→ Assignment: Copy out precisely the line that holds "WNBA Live Stream (800, 2451)" and all the lines following it in the data, up to and including the last one, and no others.
====== Records provided
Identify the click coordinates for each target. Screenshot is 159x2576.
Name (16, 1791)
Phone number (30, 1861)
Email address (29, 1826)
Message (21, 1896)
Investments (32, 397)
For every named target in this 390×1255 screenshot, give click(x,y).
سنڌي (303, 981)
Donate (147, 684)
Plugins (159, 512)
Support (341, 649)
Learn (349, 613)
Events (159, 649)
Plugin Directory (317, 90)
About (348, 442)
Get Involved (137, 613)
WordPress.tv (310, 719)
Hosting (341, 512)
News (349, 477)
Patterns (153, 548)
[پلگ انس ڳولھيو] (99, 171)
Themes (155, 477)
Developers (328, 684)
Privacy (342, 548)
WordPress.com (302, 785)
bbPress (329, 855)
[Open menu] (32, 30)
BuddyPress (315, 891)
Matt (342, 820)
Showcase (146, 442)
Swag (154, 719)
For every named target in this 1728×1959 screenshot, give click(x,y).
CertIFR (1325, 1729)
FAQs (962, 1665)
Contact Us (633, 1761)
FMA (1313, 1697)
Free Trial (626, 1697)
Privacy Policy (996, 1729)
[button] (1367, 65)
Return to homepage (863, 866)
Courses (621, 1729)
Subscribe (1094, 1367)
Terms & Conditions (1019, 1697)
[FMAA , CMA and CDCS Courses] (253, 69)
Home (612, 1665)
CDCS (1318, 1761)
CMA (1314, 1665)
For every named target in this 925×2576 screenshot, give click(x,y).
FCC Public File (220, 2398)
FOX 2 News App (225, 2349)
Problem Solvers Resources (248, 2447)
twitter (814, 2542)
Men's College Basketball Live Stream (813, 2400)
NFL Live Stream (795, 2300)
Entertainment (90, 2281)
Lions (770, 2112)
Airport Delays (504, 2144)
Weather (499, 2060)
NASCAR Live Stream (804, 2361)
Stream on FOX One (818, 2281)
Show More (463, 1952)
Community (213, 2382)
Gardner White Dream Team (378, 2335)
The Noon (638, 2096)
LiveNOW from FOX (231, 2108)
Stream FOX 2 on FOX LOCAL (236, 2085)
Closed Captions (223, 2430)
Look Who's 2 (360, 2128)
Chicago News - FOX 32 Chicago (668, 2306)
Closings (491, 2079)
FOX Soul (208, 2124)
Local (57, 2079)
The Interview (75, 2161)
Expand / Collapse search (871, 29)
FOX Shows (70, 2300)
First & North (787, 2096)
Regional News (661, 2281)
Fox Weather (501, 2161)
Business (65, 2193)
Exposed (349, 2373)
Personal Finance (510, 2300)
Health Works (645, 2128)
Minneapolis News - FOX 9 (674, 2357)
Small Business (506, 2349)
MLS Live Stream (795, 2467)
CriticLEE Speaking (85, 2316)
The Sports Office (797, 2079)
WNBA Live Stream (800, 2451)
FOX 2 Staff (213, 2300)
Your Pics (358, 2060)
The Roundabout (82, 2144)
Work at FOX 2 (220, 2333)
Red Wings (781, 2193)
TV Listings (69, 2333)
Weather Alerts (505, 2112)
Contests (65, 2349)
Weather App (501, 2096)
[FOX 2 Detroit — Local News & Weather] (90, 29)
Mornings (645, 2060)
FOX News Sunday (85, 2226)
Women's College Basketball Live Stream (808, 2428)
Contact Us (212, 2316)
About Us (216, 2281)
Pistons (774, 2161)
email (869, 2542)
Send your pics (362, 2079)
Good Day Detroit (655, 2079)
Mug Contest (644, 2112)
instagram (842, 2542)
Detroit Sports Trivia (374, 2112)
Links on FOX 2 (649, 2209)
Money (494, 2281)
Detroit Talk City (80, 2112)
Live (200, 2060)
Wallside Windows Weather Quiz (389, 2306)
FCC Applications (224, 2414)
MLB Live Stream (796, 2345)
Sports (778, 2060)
============
→ Task answer:
WNBA Live Stream (800, 2451)
FOX 2 Staff (213, 2300)
Your Pics (358, 2060)
The Roundabout (82, 2144)
Work at FOX 2 (220, 2333)
Red Wings (781, 2193)
TV Listings (69, 2333)
Weather Alerts (505, 2112)
Contests (65, 2349)
Weather App (501, 2096)
[FOX 2 Detroit — Local News & Weather] (90, 29)
Mornings (645, 2060)
FOX News Sunday (85, 2226)
Women's College Basketball Live Stream (808, 2428)
Contact Us (212, 2316)
About Us (216, 2281)
Pistons (774, 2161)
email (869, 2542)
Send your pics (362, 2079)
Good Day Detroit (655, 2079)
Mug Contest (644, 2112)
instagram (842, 2542)
Detroit Sports Trivia (374, 2112)
Links on FOX 2 (649, 2209)
Money (494, 2281)
Detroit Talk City (80, 2112)
Live (200, 2060)
Wallside Windows Weather Quiz (389, 2306)
FCC Applications (224, 2414)
MLB Live Stream (796, 2345)
Sports (778, 2060)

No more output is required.